# Problem:
No pictures in the copy, please: retype all the records exactly.
┌─ Supplied information
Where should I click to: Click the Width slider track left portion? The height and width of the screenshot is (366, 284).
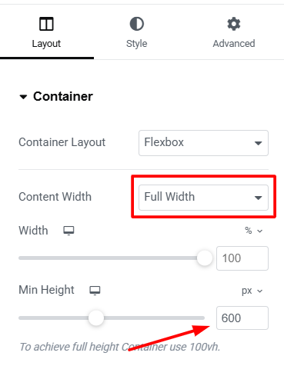[x=64, y=258]
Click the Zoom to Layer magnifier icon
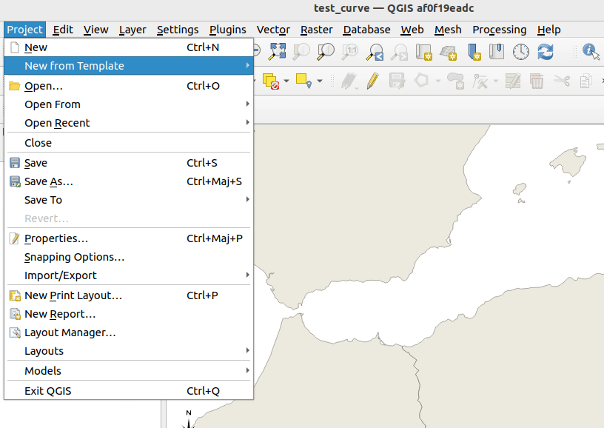The height and width of the screenshot is (428, 604). tap(326, 52)
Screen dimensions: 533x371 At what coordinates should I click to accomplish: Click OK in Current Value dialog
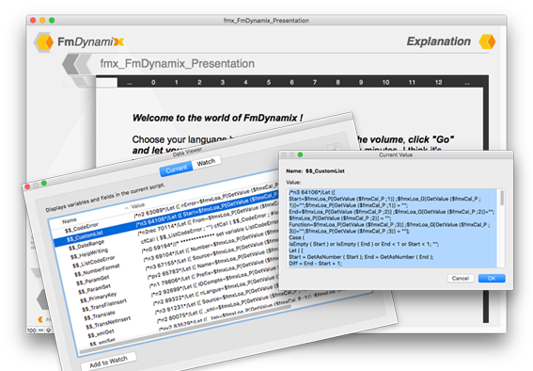pyautogui.click(x=492, y=278)

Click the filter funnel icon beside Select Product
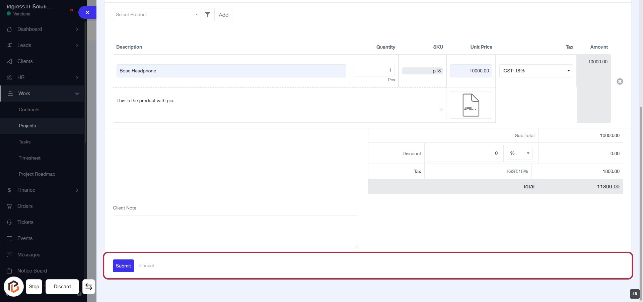click(208, 15)
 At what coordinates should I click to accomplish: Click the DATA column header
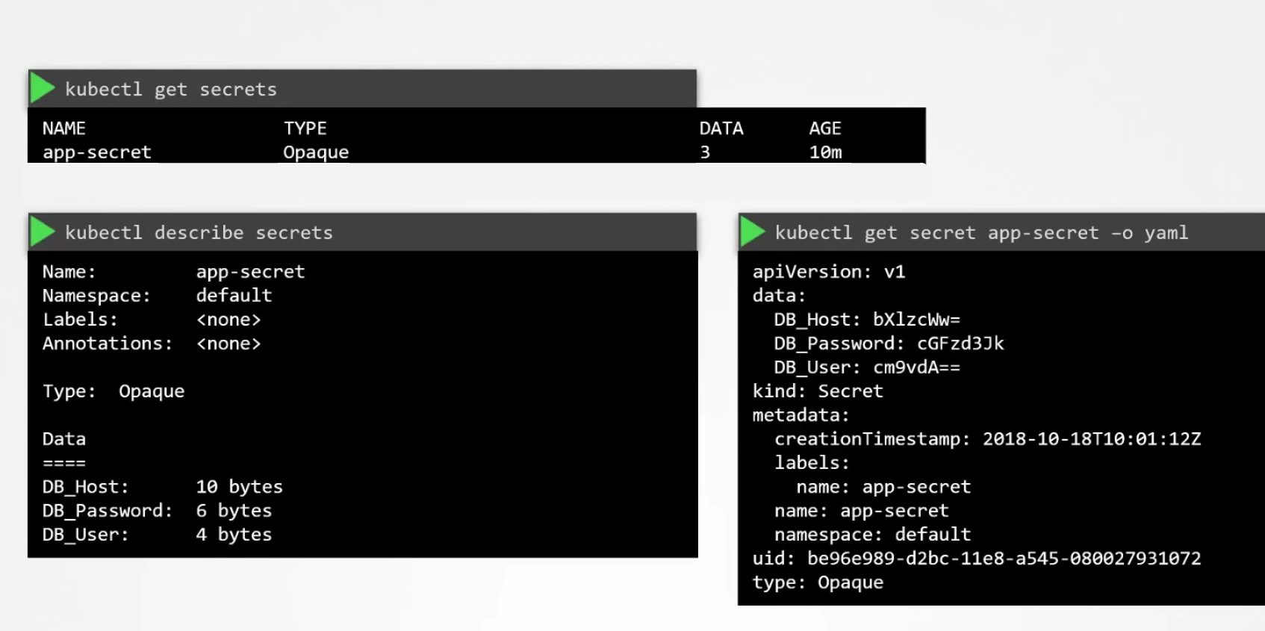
└─
# Exercise output:
Where should I click to: Click the Width slider track left portion? The height and width of the screenshot is (366, 284).
[x=64, y=258]
Click the Zoom to Layer magnifier icon
The height and width of the screenshot is (428, 604). tap(326, 52)
Screen dimensions: 533x371 At what coordinates should I click to accomplish: Click OK in Current Value dialog
pyautogui.click(x=492, y=278)

Click the filter funnel icon beside Select Product
click(208, 15)
 At what coordinates should I click to accomplish: Click the DATA column header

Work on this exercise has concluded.